Les près de 500 millions d’euros annuels de baisse de la fiscalité en faveur des ménages permis par la suppression de l’IEBT et la modification des barèmes d’imposition ne permettront de créer (au maximum) que … 720 emplois par an selon les calculs du STATEC[2]. Sur la base d’un calcul de « coin de table », chaque emploi ainsi créé revient donc à plus d’un demi-million d’euros. Certains objecteront (peut-être) qu’il n’y a pas besoin de « coup de pouce » supplémentaire pour l’emploi dans un pays qui crée plus de 10.000 postes nets par an et qui dispose déjà d’un arsenal d’aides à l’emploi très fourni et à l’efficacité pas toujours (re)connue.
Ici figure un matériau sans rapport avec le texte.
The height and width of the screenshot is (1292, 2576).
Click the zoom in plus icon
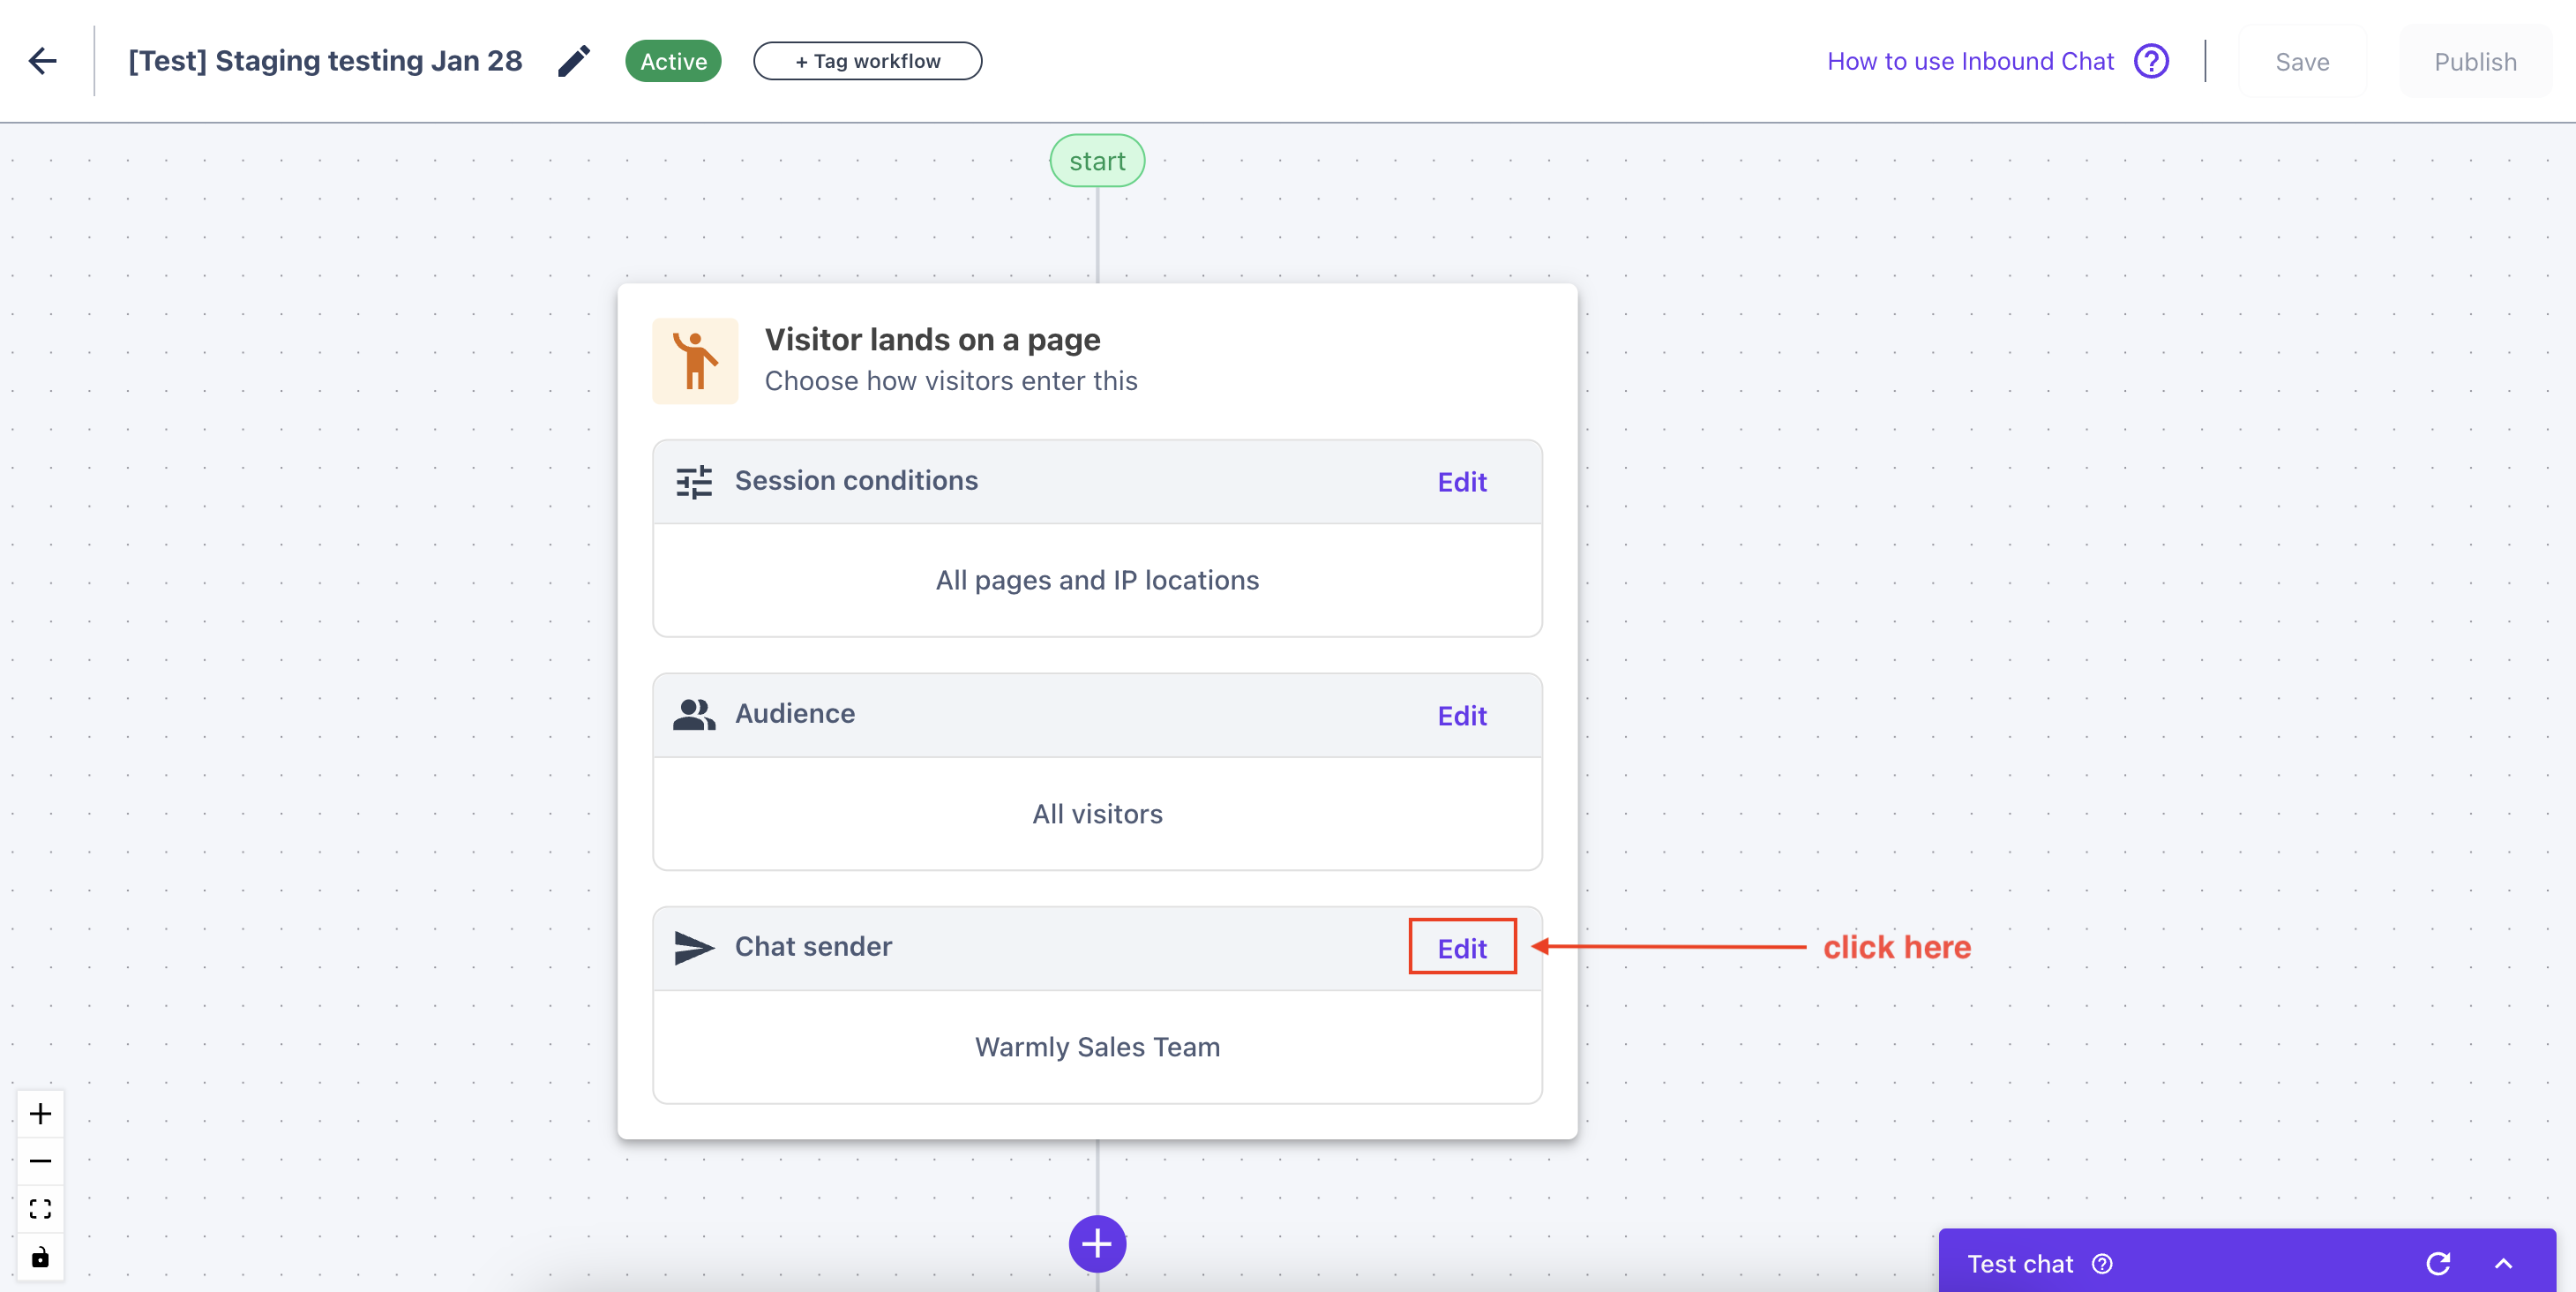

Néanmoins, parce qu’il y a plus de jeunes au chômage au Luxembourg que d’apprentis diplômés par an, parce que près de 50% des demandeurs d’emploi le sont depuis plus de 12 mois, parce que 50% des chômeurs de plus de 50 ans le sont depuis plus de 24 mois, parce que 70% des demandeurs d’emploi n’ont pas de diplôme de fin d’études secondaires, il n’est pas « insensé » de dire, malgré un taux de chômage « acceptable » de 6,5%, qu’il y a matière (et nécessité) à faire davantage.

Dès lors, l’impulsion fiscale en faveur des ménages (500 millions d’euros, dont près de la moitié ira aux frontaliers) n’aurait-elle pas été plus « utile » (pour l’équité, la cohésion sociale), si au moins une fraction avait été de préférence :

  • A l’ADEM (dont le budget de fonctionnement est de 28 millions d’euros) ?
  • Aux actions visant à doter les demandeurs d’emploi de meilleures compétences (20 millions d’euros dépensés en 2015 par le Fonds pour l’emploi)?
  • Au financement d’une politique de zéro charge ou de subventions salariales (Kombilohn) pour l’emploi d’un chômeur inscrit à l’ADEM sans condition d’âge ni de durée d’inscription afin de permettre une « montée » en puissance de l’initiative « Entreprises partenaires de l’emploi »?

[1] Voir : Partha D., Gallo W., Ayyagari P., Fletcher J., Sindelar J., (2011), « The effect of job loss on overweight and drinking » et Mesrine A., (2000), « La surmortalité des chômeurs : un effet catalyseur du chômage ? », Economie et statistique, n°334.